The commission has also been focusing on working out realistic estimates of agricultural consumption. The metered sale of electricity stood at 68.28 per cent in 2015-16 and 2016-17 (provisional). The remaining electricity was consumed by the agricultural sector, which is largely unmetered, or wasted due to aggregate technical and commercial (AT&C) losses (about 14 per cent). Telangana has over 2 million agricultural consumers, who get free electricity supply. The present system of calculating electricity consumption by agricultural consumers is based on a method suggested by the Indian Statistical Institute. The commission is in the process of appointing a consultant, who will suggest improvements in the assessment of agricultural consumption.

The way forward

Going forward, TSERC is focusing on introducing regulations to manage the increasing share of renewables in the state grid. Currently, around 3,500 MW of solar power capacity is being developed in the state under the Telangana Solar Policy, 2015. Of this, over 1,400 MW has been commissioned and the balance is likely to be commissioned in the coming months. Maintaining grid stability is crucial given the injection of a large amount of infirm solar power, and the regulator is planning to introduce regulations for the same.

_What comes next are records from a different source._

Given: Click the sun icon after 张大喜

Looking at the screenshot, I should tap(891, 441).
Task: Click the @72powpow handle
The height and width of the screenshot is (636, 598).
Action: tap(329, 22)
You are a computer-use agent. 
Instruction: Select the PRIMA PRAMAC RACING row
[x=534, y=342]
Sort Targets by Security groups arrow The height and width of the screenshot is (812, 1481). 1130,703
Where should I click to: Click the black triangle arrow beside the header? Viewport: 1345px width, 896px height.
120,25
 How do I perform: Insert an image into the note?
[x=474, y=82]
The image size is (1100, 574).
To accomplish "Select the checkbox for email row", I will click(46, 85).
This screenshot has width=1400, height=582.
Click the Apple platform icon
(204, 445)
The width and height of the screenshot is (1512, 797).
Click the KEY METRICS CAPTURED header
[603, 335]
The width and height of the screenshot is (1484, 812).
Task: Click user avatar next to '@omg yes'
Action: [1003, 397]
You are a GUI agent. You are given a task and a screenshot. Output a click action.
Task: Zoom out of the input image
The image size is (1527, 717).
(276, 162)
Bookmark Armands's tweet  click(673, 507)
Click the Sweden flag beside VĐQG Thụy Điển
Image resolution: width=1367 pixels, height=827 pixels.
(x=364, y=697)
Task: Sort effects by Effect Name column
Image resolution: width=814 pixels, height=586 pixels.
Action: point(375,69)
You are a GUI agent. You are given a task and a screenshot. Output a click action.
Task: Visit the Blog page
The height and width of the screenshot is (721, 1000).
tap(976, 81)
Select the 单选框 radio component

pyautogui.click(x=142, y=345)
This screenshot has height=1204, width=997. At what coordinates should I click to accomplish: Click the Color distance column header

In addition, TSERC is looking into the feasibility of expanding smart metering in the state as mandated by the National Tariff Policy, 2016 and UDAY. The current level of smart metering (for consumption above 500 kWh) is just about 1 per cent. In November 2016, the commission notified the draft smart metering regulations, which proposed the constitution of a smart grid cell by distribution and transmission utilities for undertaking smart grid projects.

Overall, TSERC’s initiatives are expected to help the state meet its targets under various government programmes, expand renewable energy capacity and improve the overall attractiveness of the state as an investment destination.